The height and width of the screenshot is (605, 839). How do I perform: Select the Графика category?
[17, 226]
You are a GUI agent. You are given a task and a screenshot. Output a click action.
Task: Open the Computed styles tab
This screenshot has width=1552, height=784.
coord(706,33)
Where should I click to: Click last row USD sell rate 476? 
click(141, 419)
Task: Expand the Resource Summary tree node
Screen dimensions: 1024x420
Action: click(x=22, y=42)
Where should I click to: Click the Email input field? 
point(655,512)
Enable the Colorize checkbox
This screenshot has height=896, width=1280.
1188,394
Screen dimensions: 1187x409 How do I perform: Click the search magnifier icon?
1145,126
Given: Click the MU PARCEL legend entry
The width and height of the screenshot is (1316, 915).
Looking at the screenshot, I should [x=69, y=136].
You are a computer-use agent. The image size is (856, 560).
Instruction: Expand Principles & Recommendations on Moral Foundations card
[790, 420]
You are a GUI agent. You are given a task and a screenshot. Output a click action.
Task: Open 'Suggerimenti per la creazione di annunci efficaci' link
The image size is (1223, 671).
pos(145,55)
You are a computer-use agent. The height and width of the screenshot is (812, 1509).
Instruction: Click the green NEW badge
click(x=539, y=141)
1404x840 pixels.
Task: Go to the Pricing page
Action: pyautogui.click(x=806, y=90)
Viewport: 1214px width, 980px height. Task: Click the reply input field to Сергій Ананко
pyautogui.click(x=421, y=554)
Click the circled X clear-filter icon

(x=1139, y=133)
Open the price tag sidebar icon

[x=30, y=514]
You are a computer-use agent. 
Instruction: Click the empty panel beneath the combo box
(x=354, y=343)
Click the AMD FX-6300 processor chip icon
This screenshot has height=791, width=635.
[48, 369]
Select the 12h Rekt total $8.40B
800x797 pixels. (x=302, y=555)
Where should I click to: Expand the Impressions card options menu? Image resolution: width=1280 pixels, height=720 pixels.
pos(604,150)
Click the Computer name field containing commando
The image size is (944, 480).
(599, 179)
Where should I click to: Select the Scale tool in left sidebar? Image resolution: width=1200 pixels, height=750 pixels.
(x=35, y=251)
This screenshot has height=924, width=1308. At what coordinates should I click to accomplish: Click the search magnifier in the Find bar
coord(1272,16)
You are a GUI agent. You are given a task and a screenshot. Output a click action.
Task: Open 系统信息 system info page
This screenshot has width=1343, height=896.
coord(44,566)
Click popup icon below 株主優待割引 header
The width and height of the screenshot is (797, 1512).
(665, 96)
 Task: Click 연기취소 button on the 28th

==================================================

#### [Activity]
The expected answer is the complete material, restated exactly.

#### [Output for this exercise]
The height and width of the screenshot is (605, 839). How do I perform: Select the Графика category?
[17, 226]
You are a GUI agent. You are given a task and a screenshot. Output a click action.
Task: Open the Computed styles tab
This screenshot has width=1552, height=784.
coord(706,33)
Where should I click to: Click last row USD sell rate 476? 
click(141, 419)
Task: Expand the Resource Summary tree node
Screen dimensions: 1024x420
Action: click(x=22, y=42)
Where should I click to: Click the Email input field? 
point(655,512)
Enable the Colorize checkbox
This screenshot has height=896, width=1280.
1188,394
Screen dimensions: 1187x409 How do I perform: Click the search magnifier icon?
1145,126
Given: Click the MU PARCEL legend entry
The width and height of the screenshot is (1316, 915).
Looking at the screenshot, I should [x=69, y=136].
You are a computer-use agent. The image size is (856, 560).
Instruction: Expand Principles & Recommendations on Moral Foundations card
[790, 420]
You are a GUI agent. You are given a task and a screenshot. Output a click action.
Task: Open 'Suggerimenti per la creazione di annunci efficaci' link
The image size is (1223, 671).
pos(145,55)
You are a computer-use agent. The height and width of the screenshot is (812, 1509).
Instruction: Click the green NEW badge
click(x=539, y=141)
1404x840 pixels.
Task: Go to the Pricing page
Action: pyautogui.click(x=806, y=90)
Viewport: 1214px width, 980px height. Task: Click the reply input field to Сергій Ананко
pyautogui.click(x=421, y=554)
Click the circled X clear-filter icon

(x=1139, y=133)
Open the price tag sidebar icon

[x=30, y=514]
You are a computer-use agent. 
Instruction: Click the empty panel beneath the combo box
(x=354, y=343)
Click the AMD FX-6300 processor chip icon
This screenshot has height=791, width=635.
[48, 369]
Select the 12h Rekt total $8.40B
800x797 pixels. (x=302, y=555)
Where should I click to: Expand the Impressions card options menu? Image resolution: width=1280 pixels, height=720 pixels.
pos(604,150)
Click the Computer name field containing commando
The image size is (944, 480).
(599, 179)
Where should I click to: Select the Scale tool in left sidebar? Image resolution: width=1200 pixels, height=750 pixels.
(x=35, y=251)
This screenshot has height=924, width=1308. At what coordinates should I click to accomplish: Click the search magnifier in the Find bar
coord(1272,16)
You are a GUI agent. You are given a task and a screenshot. Output a click action.
Task: Open 系统信息 system info page
This screenshot has width=1343, height=896.
coord(44,566)
Click popup icon below 株主優待割引 header
The width and height of the screenshot is (797, 1512).
(665, 96)
 Task: Click 연기취소 button on the 28th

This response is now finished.